Gen Z, born during the late 1990s and early 2000s, is a generation of the information age. They have lived their lives fully connected digitally and are accustomed to ubiquitous access to smart phones and social media. Mostly in the early stages of their careers, Gen Zers are deemed as the most promising and dynamic group. It is of great importance to help Gen Zers around the world acquire a more nuanced understanding of China.
On June 15-20, China International Communications Group, publisher of Beijing Review, and Internet giant Tencent co-hosted a journey to give Gen Z a closer look at the headway China has made in the digital economy. During the six-day journey, 16 representatives from 14 countries including China, the United States, the United Kingdom, Spain, Brazil, South Africa and Pakistan, visited Shenzhen, Guangdong Province, and Beijing and experienced China's digital life.
They were able to explore the real China as they not only came and saw, but also interacted with their Chinese peers. They have found they have a lot in common: Their expectations for digital technology are high and they brim with curiosity as well as a desire to uncover and understand the future.
These youths' growing interest in China's development is representative of the numerous young people who come to China every year to study in universities or participate in exchange programs. China has also invested in opening Confucius Institutes around the world. These institutes, named after ancient Chinese philosopher and educator Confucius (551-479 B.C.), serve as nonprofit public institutions to help people overseas better understand China by teaching Chinese language and culture at universities in their host countries.
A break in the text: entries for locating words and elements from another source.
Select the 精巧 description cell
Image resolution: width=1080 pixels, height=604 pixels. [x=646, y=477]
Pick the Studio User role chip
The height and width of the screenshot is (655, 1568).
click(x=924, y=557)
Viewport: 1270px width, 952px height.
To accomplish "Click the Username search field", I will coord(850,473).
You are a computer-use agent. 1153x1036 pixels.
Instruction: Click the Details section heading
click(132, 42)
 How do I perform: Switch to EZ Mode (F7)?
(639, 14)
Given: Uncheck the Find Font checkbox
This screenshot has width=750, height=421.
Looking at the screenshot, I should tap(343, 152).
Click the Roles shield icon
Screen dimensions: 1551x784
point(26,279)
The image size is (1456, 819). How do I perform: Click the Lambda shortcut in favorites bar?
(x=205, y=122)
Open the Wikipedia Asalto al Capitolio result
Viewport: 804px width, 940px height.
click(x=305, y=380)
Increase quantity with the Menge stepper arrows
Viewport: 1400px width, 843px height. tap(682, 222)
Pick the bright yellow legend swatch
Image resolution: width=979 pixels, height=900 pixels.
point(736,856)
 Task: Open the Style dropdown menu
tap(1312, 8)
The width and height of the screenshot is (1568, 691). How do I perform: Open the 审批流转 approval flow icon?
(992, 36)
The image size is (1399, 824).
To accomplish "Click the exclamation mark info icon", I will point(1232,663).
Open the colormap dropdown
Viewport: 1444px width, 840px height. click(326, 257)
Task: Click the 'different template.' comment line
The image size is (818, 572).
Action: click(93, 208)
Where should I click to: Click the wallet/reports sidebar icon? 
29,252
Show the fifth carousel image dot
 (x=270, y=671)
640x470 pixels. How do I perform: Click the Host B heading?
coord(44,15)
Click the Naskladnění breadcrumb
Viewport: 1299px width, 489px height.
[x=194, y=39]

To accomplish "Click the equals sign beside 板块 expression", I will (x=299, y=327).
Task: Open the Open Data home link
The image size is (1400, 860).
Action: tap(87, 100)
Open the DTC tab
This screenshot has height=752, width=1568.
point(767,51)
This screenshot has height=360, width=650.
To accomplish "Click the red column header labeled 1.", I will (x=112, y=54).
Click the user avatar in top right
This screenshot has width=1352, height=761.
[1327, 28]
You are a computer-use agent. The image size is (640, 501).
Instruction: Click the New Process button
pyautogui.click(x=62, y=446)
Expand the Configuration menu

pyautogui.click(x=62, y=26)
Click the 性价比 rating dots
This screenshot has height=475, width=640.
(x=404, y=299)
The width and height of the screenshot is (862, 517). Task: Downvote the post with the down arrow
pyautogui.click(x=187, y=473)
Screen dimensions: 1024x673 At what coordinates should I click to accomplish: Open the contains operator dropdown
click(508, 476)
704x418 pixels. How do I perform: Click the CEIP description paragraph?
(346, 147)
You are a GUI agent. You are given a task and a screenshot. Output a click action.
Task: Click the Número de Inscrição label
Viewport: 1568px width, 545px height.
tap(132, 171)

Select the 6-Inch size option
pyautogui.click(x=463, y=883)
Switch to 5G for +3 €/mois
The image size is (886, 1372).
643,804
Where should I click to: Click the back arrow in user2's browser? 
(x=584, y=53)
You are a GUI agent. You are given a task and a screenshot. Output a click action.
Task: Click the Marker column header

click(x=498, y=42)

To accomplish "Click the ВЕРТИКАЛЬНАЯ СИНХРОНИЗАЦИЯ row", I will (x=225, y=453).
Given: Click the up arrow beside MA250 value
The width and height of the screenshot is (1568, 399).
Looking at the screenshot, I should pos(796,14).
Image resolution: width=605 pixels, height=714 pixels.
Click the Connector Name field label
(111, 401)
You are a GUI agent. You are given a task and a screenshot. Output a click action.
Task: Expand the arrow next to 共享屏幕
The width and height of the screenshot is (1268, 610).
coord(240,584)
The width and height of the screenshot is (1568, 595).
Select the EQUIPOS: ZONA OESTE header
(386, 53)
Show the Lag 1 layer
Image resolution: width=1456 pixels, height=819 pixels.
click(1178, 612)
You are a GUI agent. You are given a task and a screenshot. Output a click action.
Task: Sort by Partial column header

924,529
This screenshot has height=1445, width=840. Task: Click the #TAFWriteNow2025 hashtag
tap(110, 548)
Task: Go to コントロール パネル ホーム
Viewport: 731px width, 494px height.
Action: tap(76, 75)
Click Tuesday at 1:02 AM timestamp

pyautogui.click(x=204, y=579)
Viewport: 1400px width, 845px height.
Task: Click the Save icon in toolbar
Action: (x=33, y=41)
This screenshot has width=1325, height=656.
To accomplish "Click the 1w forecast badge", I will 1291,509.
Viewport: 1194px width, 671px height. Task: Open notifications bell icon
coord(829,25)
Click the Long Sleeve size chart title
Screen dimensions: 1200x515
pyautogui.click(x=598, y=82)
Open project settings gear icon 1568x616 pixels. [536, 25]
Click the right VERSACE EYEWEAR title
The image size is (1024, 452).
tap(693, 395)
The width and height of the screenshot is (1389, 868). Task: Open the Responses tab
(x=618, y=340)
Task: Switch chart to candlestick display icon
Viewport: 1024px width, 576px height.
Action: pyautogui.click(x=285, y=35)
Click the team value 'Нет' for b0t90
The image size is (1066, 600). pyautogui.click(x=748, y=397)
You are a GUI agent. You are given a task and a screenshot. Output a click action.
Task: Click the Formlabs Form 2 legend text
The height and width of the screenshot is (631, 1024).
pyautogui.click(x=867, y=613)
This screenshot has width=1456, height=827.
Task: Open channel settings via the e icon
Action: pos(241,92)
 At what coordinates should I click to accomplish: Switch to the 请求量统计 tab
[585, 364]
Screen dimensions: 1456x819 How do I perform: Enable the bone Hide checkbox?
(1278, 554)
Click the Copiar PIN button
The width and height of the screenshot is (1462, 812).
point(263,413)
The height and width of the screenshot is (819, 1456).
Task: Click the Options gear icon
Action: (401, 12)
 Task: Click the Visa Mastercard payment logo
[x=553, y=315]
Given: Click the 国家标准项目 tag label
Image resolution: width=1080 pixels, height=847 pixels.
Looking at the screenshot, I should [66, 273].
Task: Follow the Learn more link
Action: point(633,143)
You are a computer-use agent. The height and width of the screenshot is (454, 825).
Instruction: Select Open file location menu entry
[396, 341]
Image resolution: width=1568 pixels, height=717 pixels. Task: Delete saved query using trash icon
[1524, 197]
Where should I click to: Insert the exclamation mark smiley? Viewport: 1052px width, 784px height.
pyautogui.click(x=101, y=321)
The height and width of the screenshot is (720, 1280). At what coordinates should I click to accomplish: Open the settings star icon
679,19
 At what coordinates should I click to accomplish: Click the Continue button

Amity between peoples holds the key to sound state-to-state relations. The younger generation is the future of a country and the hope of the world. The Internet has narrowed the distance between different parts of the world, but there is still a huge information gap between younger generations in the East and the West. It is essential that more opportunities be created for youths at home and abroad to strengthen communication and deepen mutual understanding.